==== Document ====

Reflections on the 2018 Olympics

I have a confession to make. When Team Shuster won the USA Men’s Olympic Trials, I was not enthusiastic … like, at all. After suffering through the 2010 Vancouver games and the 2014 Sochi games, I just wasn’t in the mood to be “Shustered” again.

But Shuster’s rink won the trials, so I tried focusing my attention on other things. Nina Roth’s squad won the USA Women’s Olympic Trials, so I could cheer for them. The Hamilton siblings seemed like a spunky pair, so I could cheer for them in Mixed Doubles. And because ESPN3 has been broadcasting Curling Canada’s Season of Champions events for the last several years, I have grown very familiar with Team Koe, Team Homan, and the Lawes/Morris duo. Surely, our neighbors to the north could be counted on to deliver some hardware.

====

Task to complete: Print the passage of the 2018 Olympics reflection from "I have a confession" up to and including "deliver some hardware.".

==== Information supplied ====

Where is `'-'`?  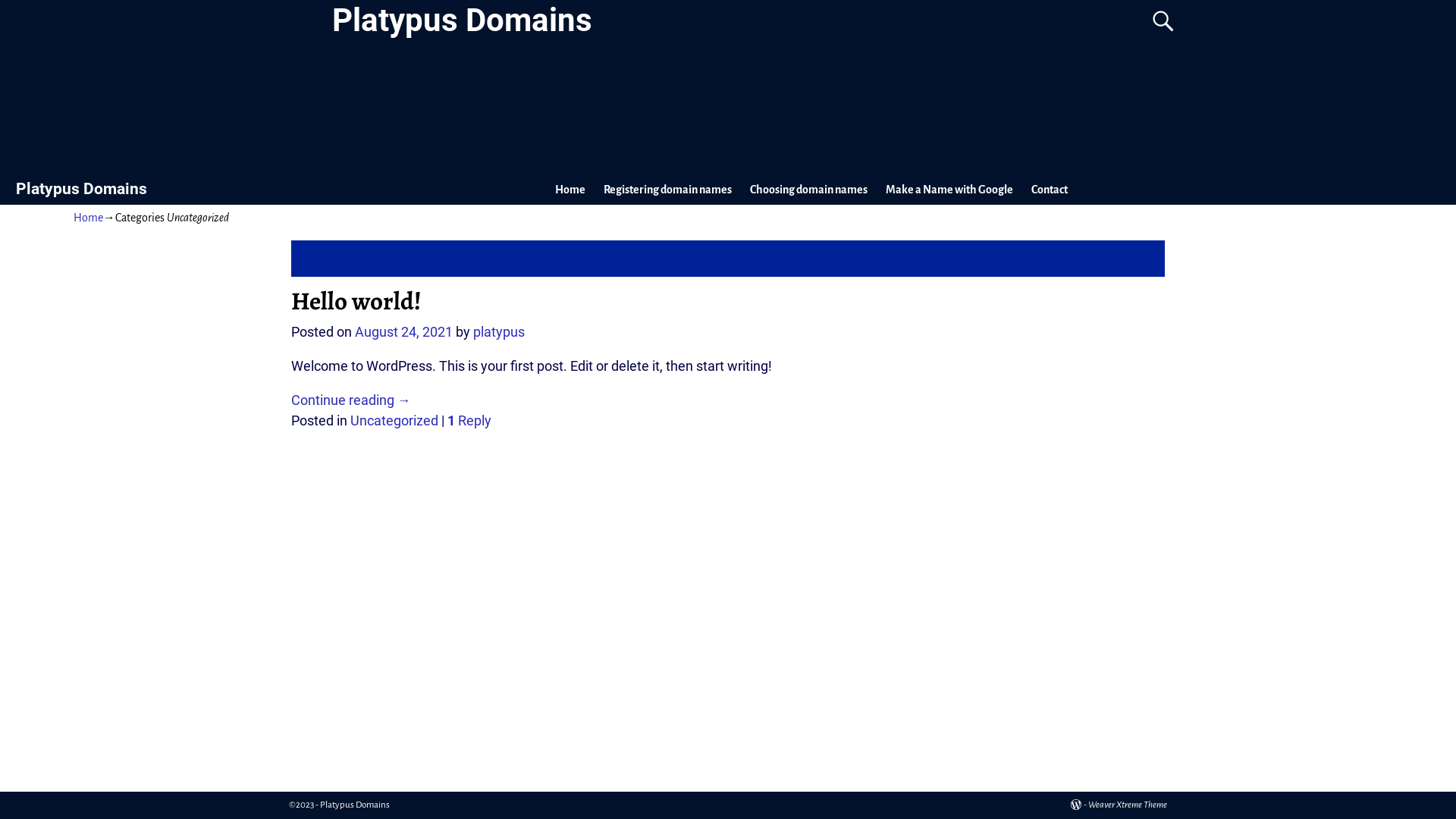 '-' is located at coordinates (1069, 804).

====

The result:
I have a confession to make. When Team Shuster won the USA Men’s Olympic Trials, I was not enthusiastic … like, at all. After suffering through the 2010 Vancouver games and the 2014 Sochi games, I just wasn’t in the mood to be “Shustered” again.

But Shuster’s rink won the trials, so I tried focusing my attention on other things. Nina Roth’s squad won the USA Women’s Olympic Trials, so I could cheer for them. The Hamilton siblings seemed like a spunky pair, so I could cheer for them in Mixed Doubles. And because ESPN3 has been broadcasting Curling Canada’s Season of Champions events for the last several years, I have grown very familiar with Team Koe, Team Homan, and the Lawes/Morris duo. Surely, our neighbors to the north could be counted on to deliver some hardware.